© JUNGE FREIHEIT Verlag GmbH & Co. www.jungefreiheit.de 36/07 31. August 2007

Meldungen

Die utopische Mauer von Israels Holocaust

WIESBADEN. 2006 sei kein gutes Jahr gewesen, weder für die USA noch für Israel. Mit diesem Eingeständnis des US-Präsidenten Bush beginnt Dagmar Barnouws Aufsatz über "Israels Sicherheit" (Leviathan, 2/07). Dabei hat Barnouw nicht einmal das politisch-militärische Desaster, das "blutige Chaos" im Irak im Auge. Schlecht gelaufen sei es für die Achse Washington-Jerusalem nämlich auch, weil sich das Ansehen des "most important ally" in der US-Öffentlichkeit einzutrüben beginne, als Folge der "ungewöhnlich deutlichen" Kritik der Politologen Stephen Walt und John Mearsheimer am fatalen Einfluß der "Israel-Lobby" auf die US-Außenpolitik (JF 24/07). Für Barnouw kündigt sich in diesem Meinungsumschwung an, daß der Holocaust als das wichtigste Ideologem zur Legitimierung der Existenz des jüdischen Staates an Überzeugungskraft verliert. Bis 2006 habe die Gleichsetzung des "Nazi-Bösen" mit dem "arabischen Bösen" nicht nur die US-Intervention im Irak gerechtfertigt, sie deckte auch Israels Okkupations- und "Apartheidspolitik" in Palästina. Hinter dieser "utopischen Mauer des Holocaust" habe sich Israel bisher für unverwundbar gehalten, was zur "weitgehenden Mißachtung" seiner Nachbarn im Nahen Osten führte.
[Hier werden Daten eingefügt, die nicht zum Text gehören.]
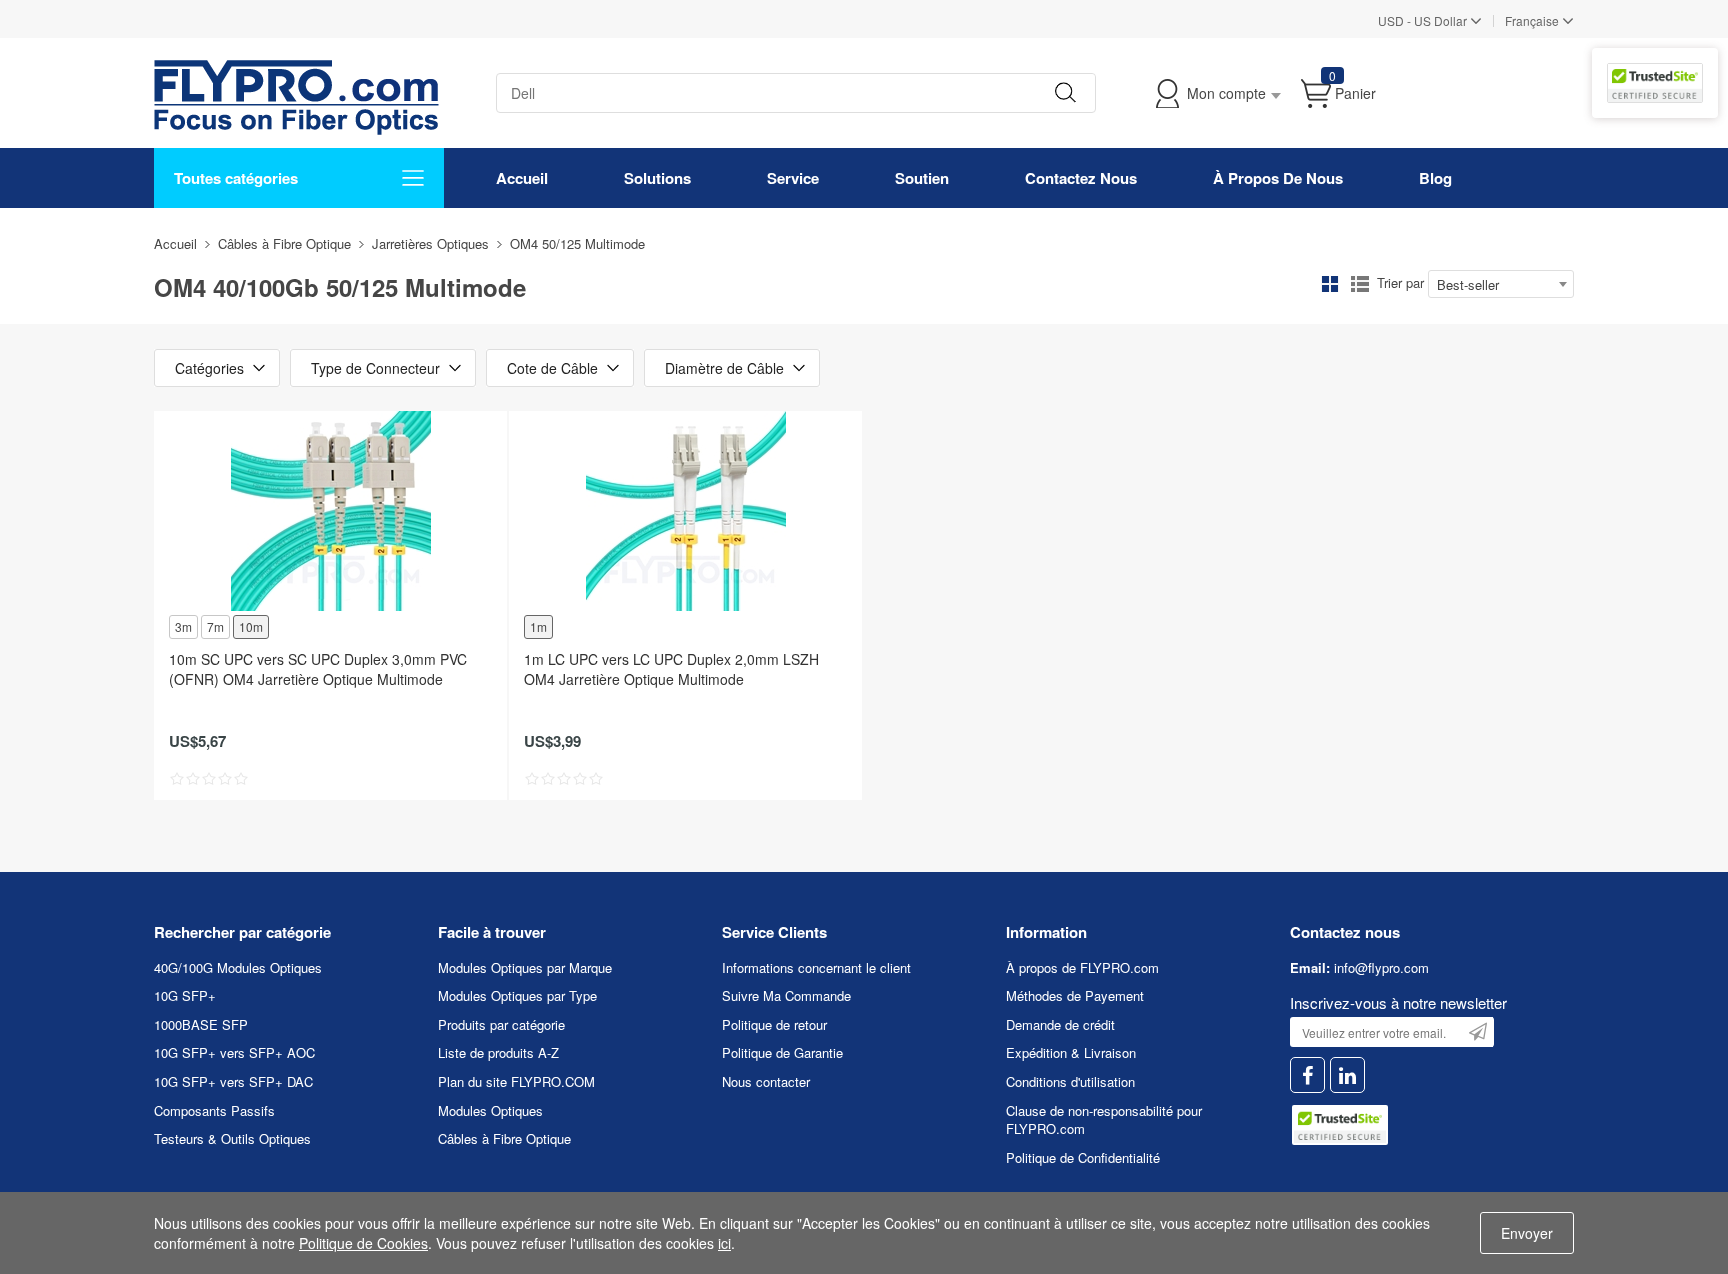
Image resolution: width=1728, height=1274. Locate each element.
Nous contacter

Die von Walt und Mearsheimer ausgehende Kritik könnte nun Widerstand gegen den "Status quo der Politik des Holocaust" aufbauen.

 

Germanistik: Kassation des Europäischen

HEIDELBERG. 2004 legte der Germanist Claude D. Conter (München) eine Monographie vor, wie man sie sich zeitgeistkonformer kaum hätte wünschen können: "Jenseits der Nation - Das vergessene Europa des 19. Jahrhunderts". Conter ging es darin um die europäische Ausrichtung der Germanistik zwischen 1815 und 1848, bevor sie dann als nationale Leitwissenschaft ihren Beitrag zur kollektiven Identitätsbildung der Deutschen leistete. Sein umfangreiches Werk bringt Conter nun in einer pointierten Kurzfassung über die "Verdrängung europäischer Literaturgeschichtsschreibung" (Euphorion, 1/07). "Europa" sei vor 1848 nicht nur in Goethes Konzept von "Weltliteratur" der dominierende "interkulturelle Erfahrungsraum" deutscher Intellektueller gewesen. Noch bis ins Vorfeld der "Einigungskriege" hinein hätte eine monströse 1.200 Bände umfassende "Europäische Bibliothek der neuen belletristischen Literatur" auf Leserinteresse rechnen dürfen. Genausowenig seien Lyrikanthologien einem nationalen Kanon unterworfen worden, und die international ausgerichtete Poesiegeschichtsschreibung eines Graesse oder Danzel ging den auf die deutsche Kulturnation fixierten Literaturgeschichten von Gervinus oder Vilmar voraus. Mit der "Nationalisierung des kulturellen Gedächtnisses" und der "Kassation des Europäischen" seien dann Kohorten von Literaten der Vergessenheit anheimgefallen. Den kosmopolitischen Reiseschriftsteller Fürst Pückler-Muskau zählt Conter zu den prominentesten Opfern "der nationalen Memorialpolitik".